小惑星では、ヤタガラスと入れ替わるように、補給機であり工作機としての機能も持つイドゥンが地表に近付く。普段は簡易修理や補給に使われるそのロボットアームを駆使してイドゥンが地表面からいくつかのサンプルを集めれば、この小さな星での仕事は終わりだった。10分ほどの作業の後、イドゥンが小惑星を離れたのを皮切りに各々が旗艦へと戻っていく。
着艦して補給を受ける。次の小惑星への移動時間は20分程だ。この一連の流れを繰り返す。時折小規模な群体に遭遇する以外は、緩慢な時間が流れていた。最初はぴりぴりしていたユウの緊張もすっかり溶け落ちて、異機種編隊ではテーマを決めた物の名前をひたすら挙げていくゲームがダラダラと続いている。
『これ、面白いですね。ええと……カピバラ』
『何がだ? イタチ』
『いえ、人工物のあるところでしか遭遇してないな、と思って』
『アザトゥスは何でも食べるけど、人の気配がするとこが好きなんだよ。アノマロカリス』
「クピド、何で古生物縛りなの? まあ、有機物のほうが侵食スピード早いし、食べやすいってことなんじゃないかな。タツノオトシゴ」
『知識の偏りについての苦情はオリジナルにどーぞ。でも言われてみれば不思議ですね、みんな放棄されててもう人なんて残ってないのに』
『ゴミでも棄ててたんでしょうか。んん……ジェレヌク』
『ジェ……なんて? 有機物は今や貴重品だぞ。なんなら採掘資源より高値がつくものをホイホイ棄てていくとも思えんがね』
「初侵攻の頃にはこの辺りも稼働していたんでショウ? そいつらが残っているのでは? センザンコウ」
『そんなに長く巣食ってりゃもっとこう、ダイモスみてーになってそうだがなぁ。カンガルー』
『カンガルーもう出ましたよ。ちなみにジェレヌクはレイヨウの仲間です』
『クソ、また俺の負けか。お前ら変な生き物の名前知りすぎだろがよ』
『ここの艦内ライブラリ、ジャンル豊富で見てて楽しいんですよね』
『管制室より待機中の全隊に通達。

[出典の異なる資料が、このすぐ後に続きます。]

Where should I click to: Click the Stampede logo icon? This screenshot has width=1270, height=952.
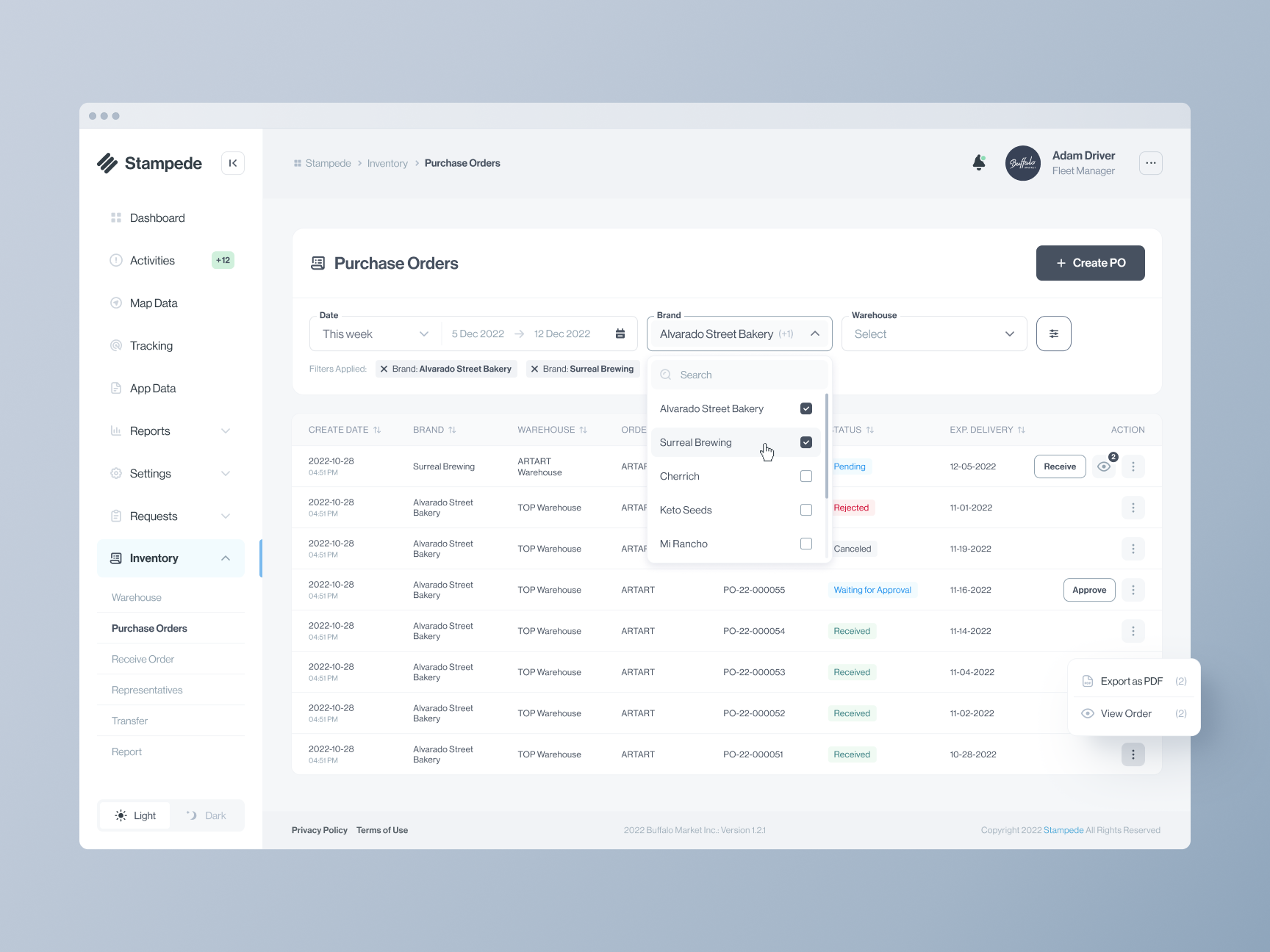[108, 162]
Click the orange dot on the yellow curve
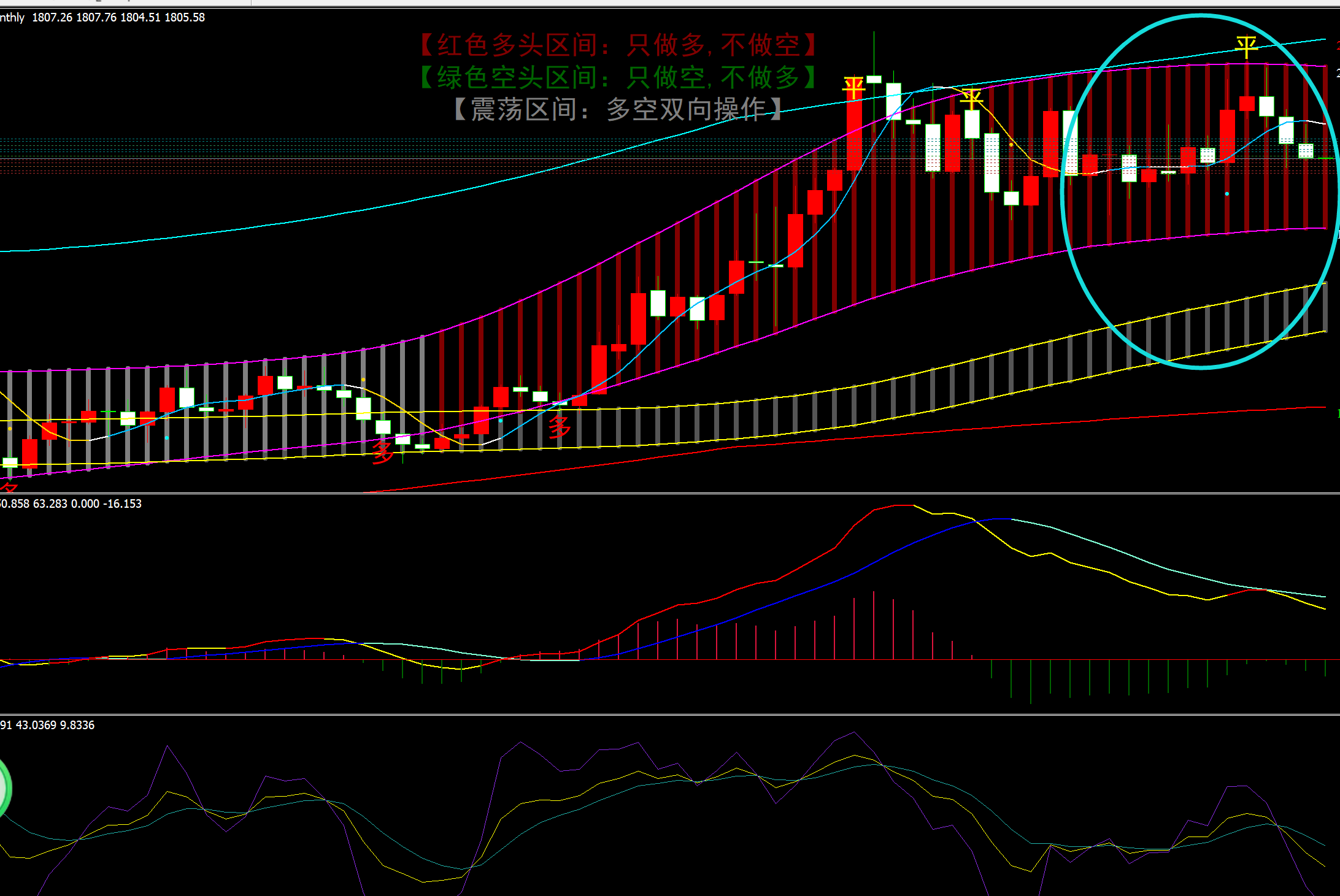This screenshot has width=1340, height=896. tap(1011, 145)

5分後に次の作戦ポイントに到達する。各員出撃に備えよ』
ゲームに区切りがついたところで、タイミングよく管制室からの通信が入る。ユウは狭いコックピットの中で大きく一つ伸びをすると、ハーネスのバックルを止め直した。
* * *
目の前に浮かぶ小惑星は、骨型の犬のおやつのような形をしていた。作戦資料から該当データを引っ張り出して眺める。ヤタガラスからデータリンクされてくる情報と統合され、ガタガタとした荒いポリゴンで構成されていたデータが精彩を帯び始めた。惑星や衛星と異なり、小惑星の地形データは詳細なものが存在しない。採掘業者が取ったデータはかつてあったはずだが、それは侵攻のごたごたで失われてしまったままだ。
「クレオパトラですか。悲劇、裏切り、策謀。不吉な名でスねぇ」
「嫌な事言うなぁ。そういうのがフラグになるんだぞ」
小惑星の名を見て冷やかすような調子で言ったシエロに、浮かび上がる採掘機の人工的なラインを視線でなぞりながらユウが唸る。ここもかつては採掘が行われていた星らしい。人工物のあるところにアザトゥスがいる、という先ほどの会話が頭をよぎった。
ピン、と電子音が鳴る。ユウはじろりとコックピットに据え付けられた箱を睨みつけると、中指の関節でそれを弾いた。
「そら見ろ、変な事言うから」
「私が何を言おうと出るときは出まスよ。ほら、お仕事おしゴ――」
ルーティーン化した戦闘に入ろうとしていたシエロの声に、友軍識別信号の通知音が重なる。ユウの背中を、氷の手がぞろりと撫で上げた。
友軍機。悲劇。裏切り。策謀。
――鹵獲機。
脳裏をいくつもの単語が駆け巡る。誰も言葉を発さない。誰もがそうだろうと思い、それと同時にそうでなければよいと思っているかのようだった。
死を思わせる沈黙を破って、歌うような調子のナギの声が無慈悲に響く。